企業が資金繰りに苦しんだとき、真っ先に相談するのはメインバンクだ。しかし今回のコロナ禍においてメガバンクと地銀・信用金庫とで顧客対応の差が歴然としていた。ある中小企業経営者は「メガバンクよりも、地銀や信金のほうが積極的に相談に応じてくれた」と話す。

地銀や信金は、緊急事態宣言が発出されて以降、自ら顧客に電話をかけて資金繰りを把握し、必要な場合は融資の提案をしていた。地元経済が弱まれば自分たちの経営基盤も危うくなる。メガバンクと比べて地元企業の資金繰りへの関心は強く、それが対応の差となって表れた。

地銀をメインバンクとしている企業の割合は年々高まっている。帝国データバンクの「メインバンク動向調査」を見ると、地銀のシェアが初めて4割を超える一方、メガバンク(都市銀行)は、2割弱で年々数字を落としている。

それが地元であればなおさらだ。県別シェアでは、神奈川県の1位は横浜銀行(20.63%)、千葉県1位は千葉銀行(39.99%)、埼玉県1位は埼玉りそな銀行(27.07%)となっている。

ただ顧客の中身は違う。メガバンクが融資している顧客は、地銀から見れば、財務的に安定した企業が多い。

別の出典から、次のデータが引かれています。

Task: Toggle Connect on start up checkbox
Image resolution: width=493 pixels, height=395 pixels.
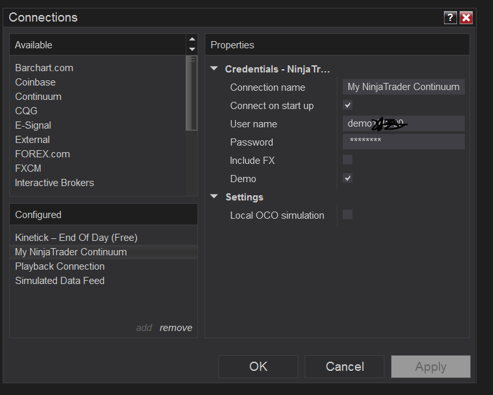Action: pyautogui.click(x=348, y=105)
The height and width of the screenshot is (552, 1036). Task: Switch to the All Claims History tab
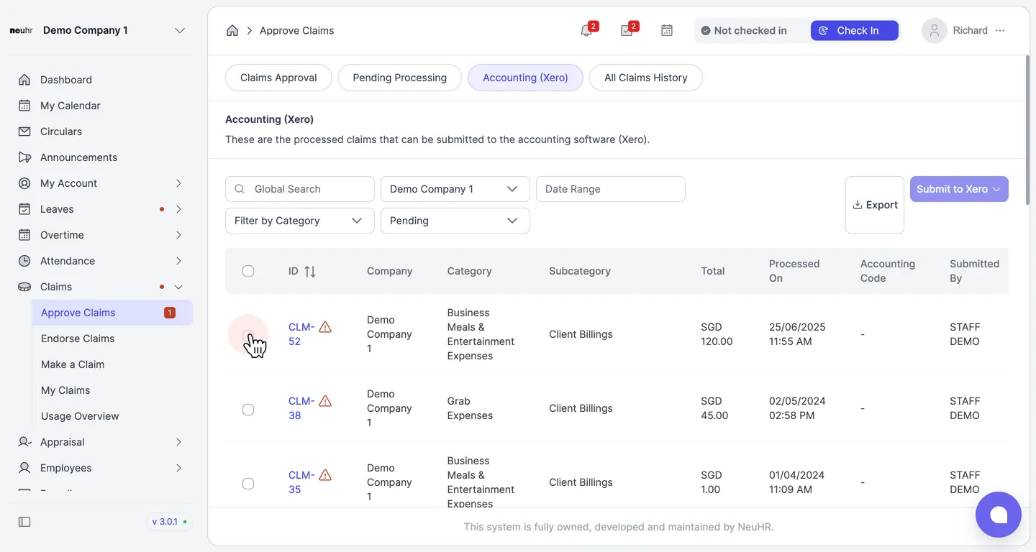pos(646,78)
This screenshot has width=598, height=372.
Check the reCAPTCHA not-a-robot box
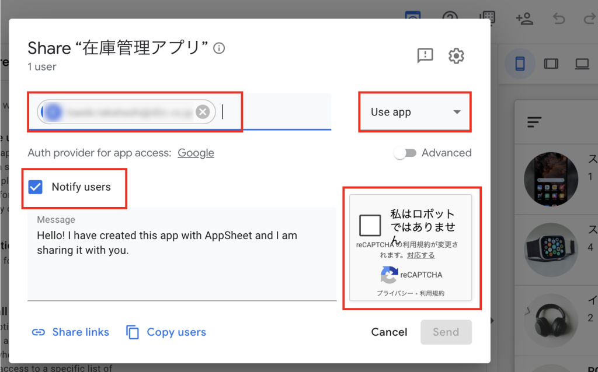point(370,225)
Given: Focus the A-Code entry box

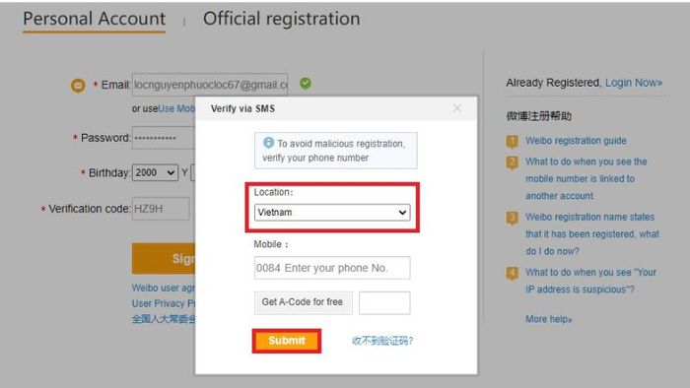Looking at the screenshot, I should (384, 302).
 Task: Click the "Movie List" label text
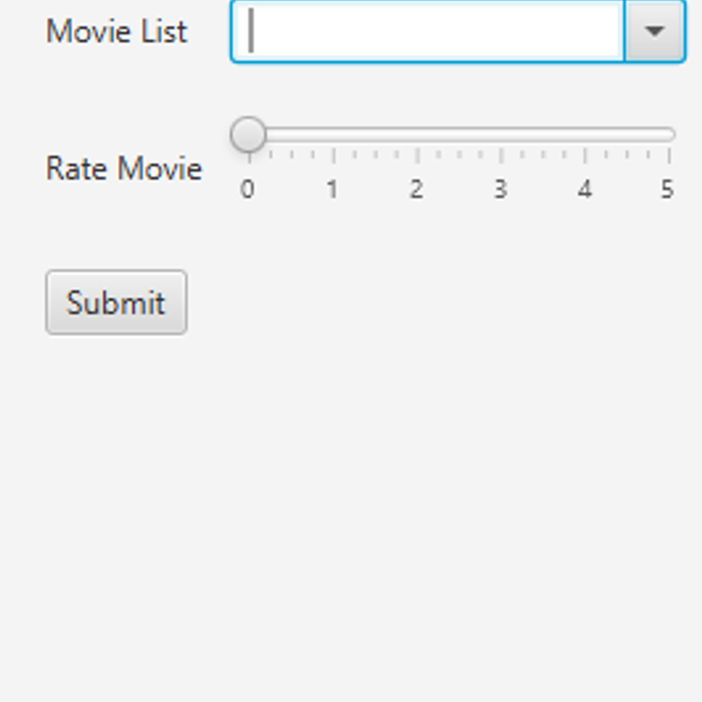point(116,31)
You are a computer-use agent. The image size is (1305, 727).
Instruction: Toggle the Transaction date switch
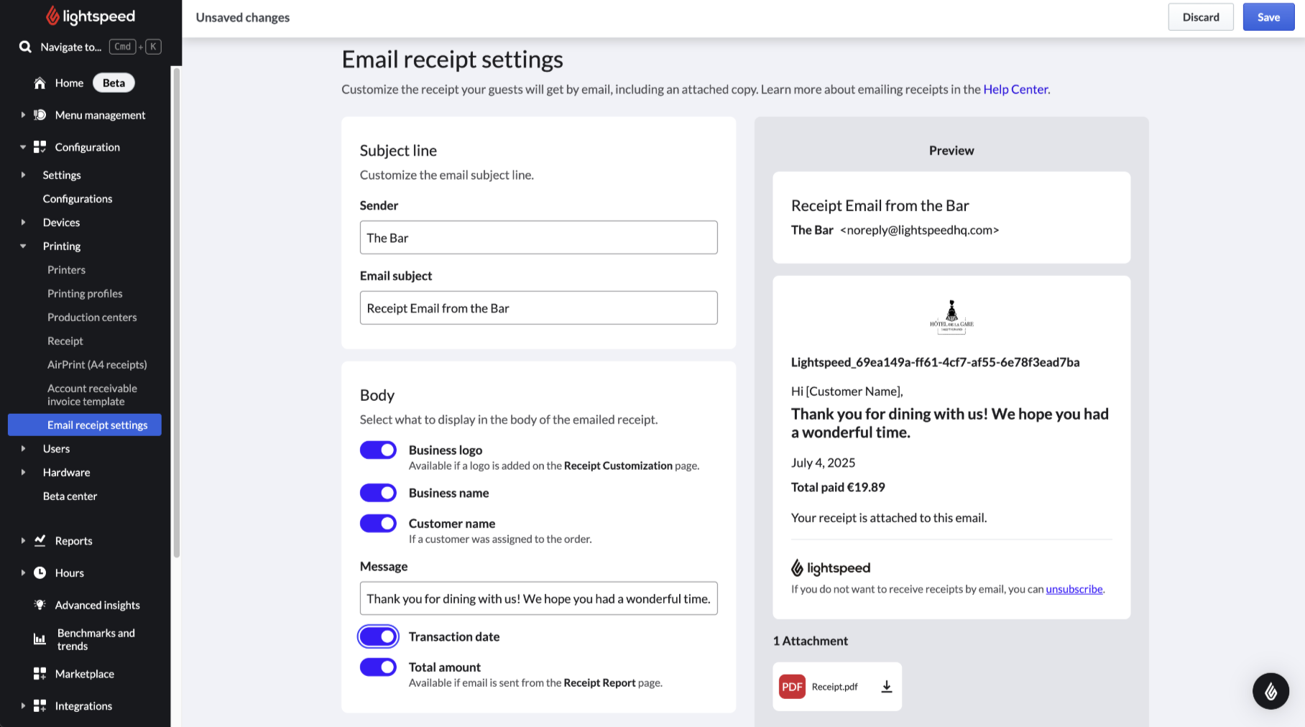(x=378, y=636)
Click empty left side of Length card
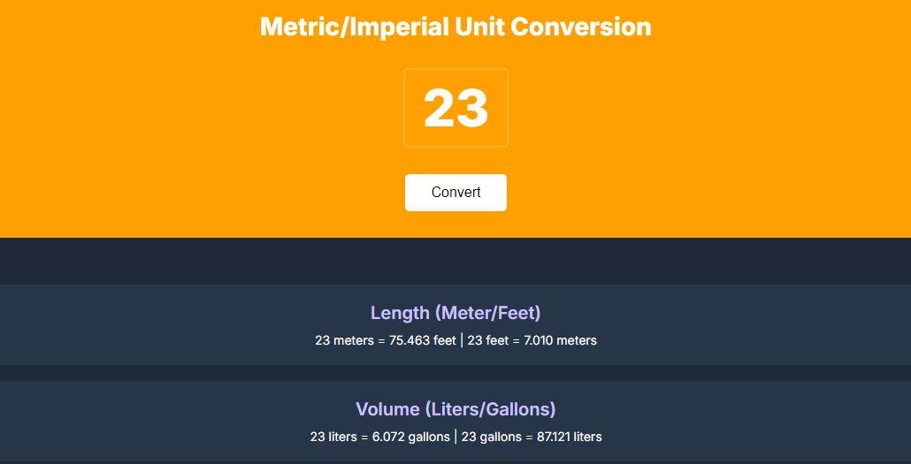The width and height of the screenshot is (911, 464). coord(133,325)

そうした優良な企業でも、経済活動が止まれば足元の資金繰りに困ることはある。「そんな顧客に対して新規に融資したり、融資を増やしたりすることで関係を強化し、今後の取引拡大につなげたい」(前出の地銀行員)というのが地銀側の狙いだ。

地銀が攻勢に出られるのは、コロナ禍を機に自身の強みをアピールできるようになったから。それは大きく2つある。

1つ目は対応の早さ。危機的局面では、地域と密接に結び付いた地銀や信金のほうが対応は早い。